The Baltimore Museum Industry (BMI) has a new exhibit on display at the southeast side of the harbor, and it’s designed with social distancing in mind.
Women of Steel is an outdoor exhibit dedicated to the female workers at Bethlehem Steel’s Sparrows Point mill in Baltimore from the 1930s until the mill closed in 2012. Those women “endured discrimination, sexual harassment, and childcare challenges. They made choices and sacrifices as they weighed risk and rewards in search of camaraderie, respect, and a livable wage,” as BMI describes it.
The exhibition features photographs and first-person quotes from the women themselves. It is BMI’s first outdoor exhibit, installed along the museum’s fence along Key Highway in South Baltimore. It allows for open-air exploration and soial distancing.
“Planning for this exhibition was well underway when the pandemic hit, and we realized that it would be a long while before people could gather inside to view this remarkable project.
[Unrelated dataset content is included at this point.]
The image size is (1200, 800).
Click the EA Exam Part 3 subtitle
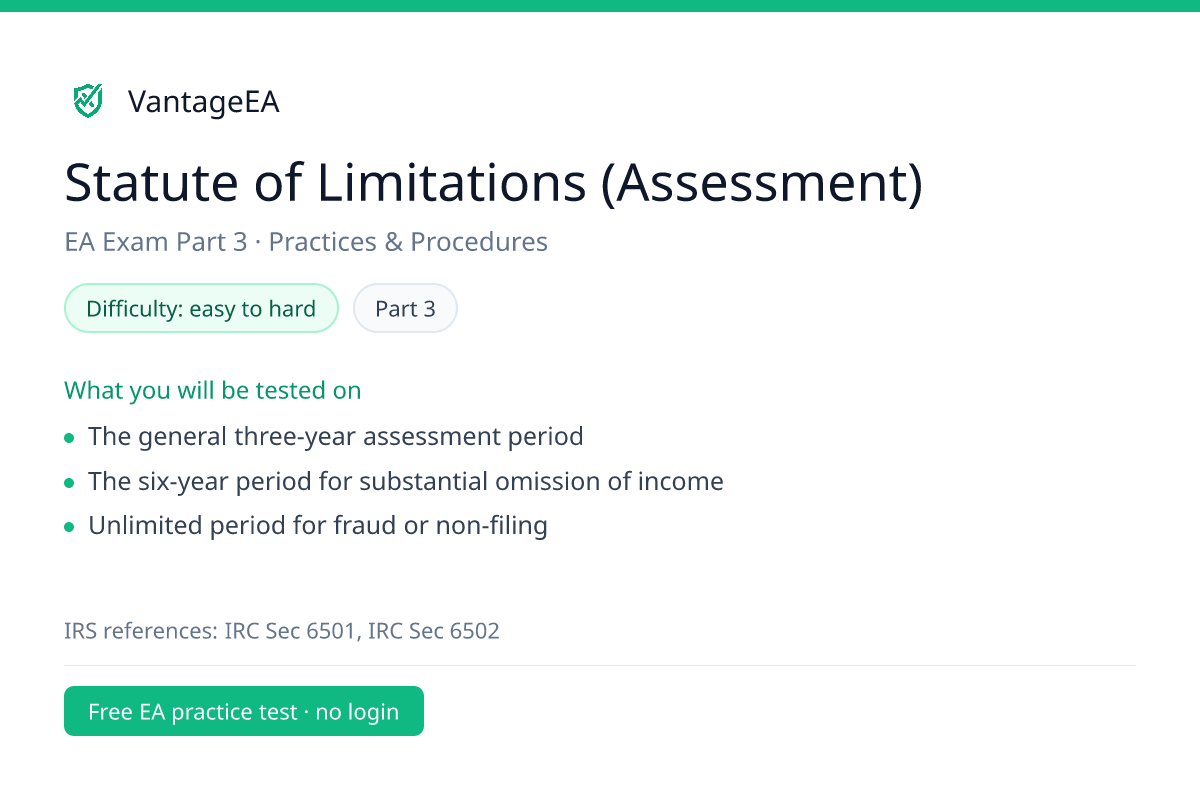[156, 242]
We decided to move it outside where visitors would feel comfortable,” says Anita Kassof, the executive director of the BMI. “It’s also a free exhibition, so visitors can enjoy it regardless of income, as we know a lot of Marylanders are facing many challenges in the wake of the pandemic.”
The exhibit opens Monday, October 12, the first day of BMI’s Week of Workers. In the coming weeks, the 1942 Bethlehem Steel Whirley crane will be lit up in red, white, and blue in honor of its service building Liberty ships during World War II.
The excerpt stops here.